EMI’s going to sell all their music online without DRM. It’ll be available through iTunes first; it’ll also cost 30 cents more for a track without DRM, but the quality will be twice as high. If you want to keep the old price, you’ll still be able to get DRM’d tracks for a buck.

Albums will be DRM-free at the same old price. You’ll be able to convert your DRM’d tracks to non-DRM tracks for 30 cents per track.

This is pretty good. Philosophically, I don’t want to pay more for music without the DRM, but since the quality is better I won’t mentally grumble too much. And since I buy most of my music by the album anyway? No big deal.

I should be able to convert full albums to DRM-less at no charge, though.

Originally published at Imaginary Vestibule.
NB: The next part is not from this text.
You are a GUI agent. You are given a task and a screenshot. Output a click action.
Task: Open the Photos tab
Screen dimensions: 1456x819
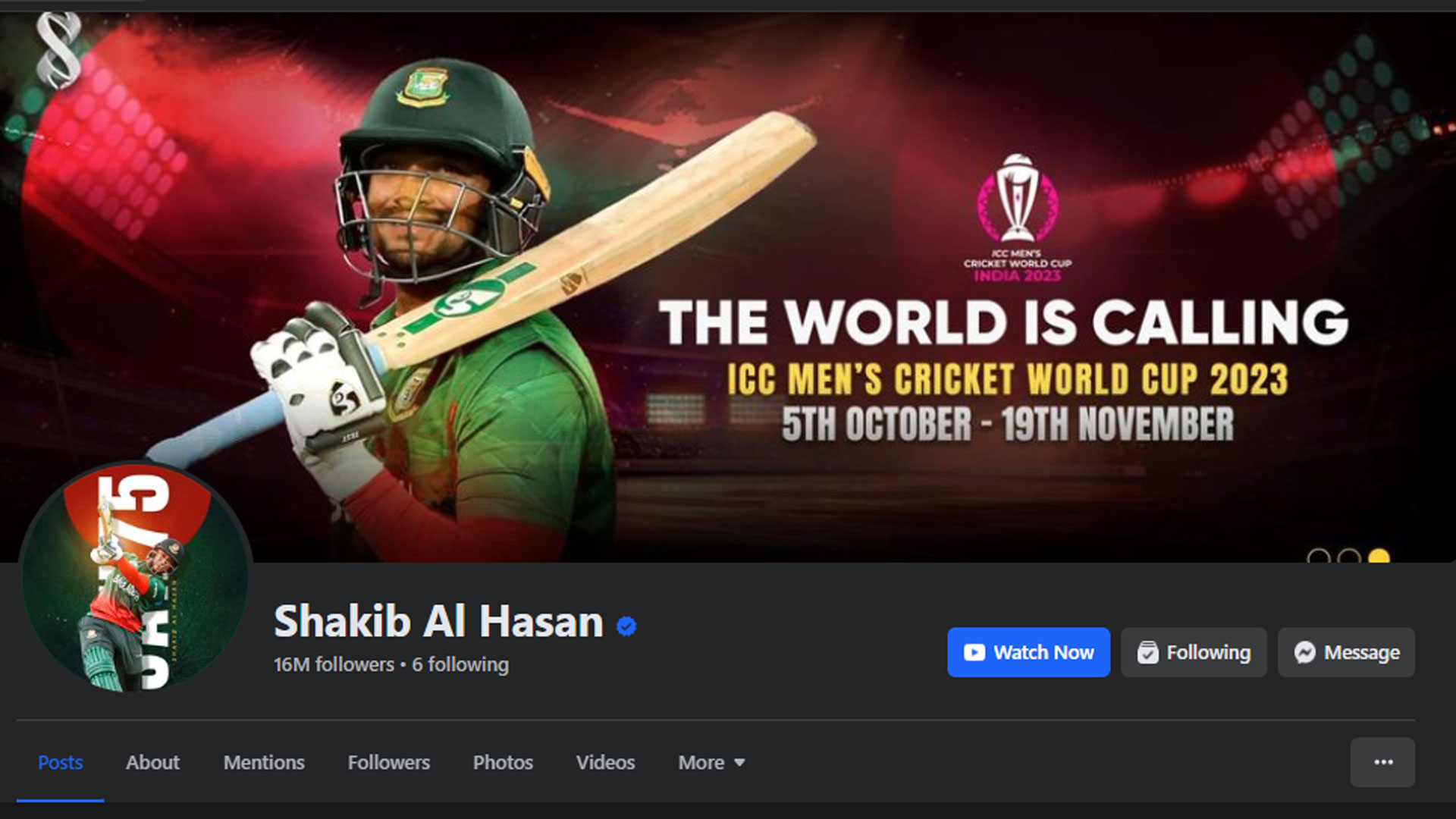tap(503, 762)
Date: 2007-04-02 02:27 pm (UTC)
From: [identity profile] telepresence.livejournal.com
Very cool. Hopefully the beginning of the end for DRM on iTunes.
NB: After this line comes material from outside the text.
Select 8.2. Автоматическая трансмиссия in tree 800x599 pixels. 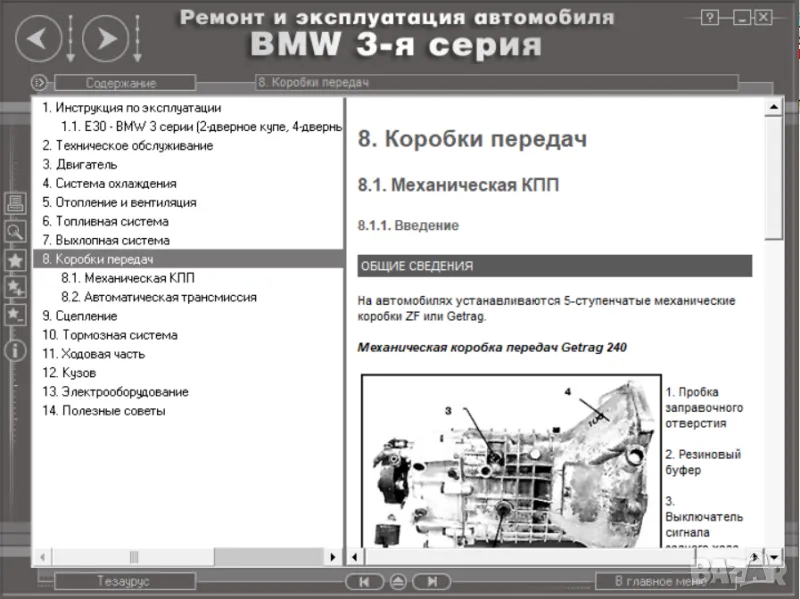pyautogui.click(x=158, y=297)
Date: 2007-04-02 06:05 pm (UTC)
From: [identity profile] head58.livejournal.com
But all the tracks there will stil be in that silly m4p format anyway, right? Since I'm one of three people in the world who doesn't use an ipod, when I buy stuff from iTunes I almost always burn it to a cd from iTunes and then rip that cd to mp3 using Windows Media Player or the software that came with my non-ipod player or something and presto! No DRM!
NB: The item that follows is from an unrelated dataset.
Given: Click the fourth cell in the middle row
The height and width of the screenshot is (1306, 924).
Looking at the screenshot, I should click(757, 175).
(because if I try to use iTunes to convert the file directly to mp3, it tells me it won't because of the drm, which gets me all hulk-type-mad and wanting to SMASH)

Date: 2007-04-02 06:29 pm (UTC)
From: [identity profile] head58.livejournal.com
If it means I can buy stuff without having to go through that whole conversion process, I'll spend the darn extra money per song, yes.

But I'm using an older Creative Nomad Zen Xtra, and I believe it only supports mp3, wma and wav. The player I had before, the Rio Karma, would support pretty much anything but that one died a horrible messy death.

Date: 2007-04-02 04:10 pm (UTC)
From: [identity profile] mcroft.livejournal.com
The upgraded quality is a nice touch: it makes you feel like you're getting something (I am, I generally use 192 as a compromise, so this will be better than what I'd've ripped myself).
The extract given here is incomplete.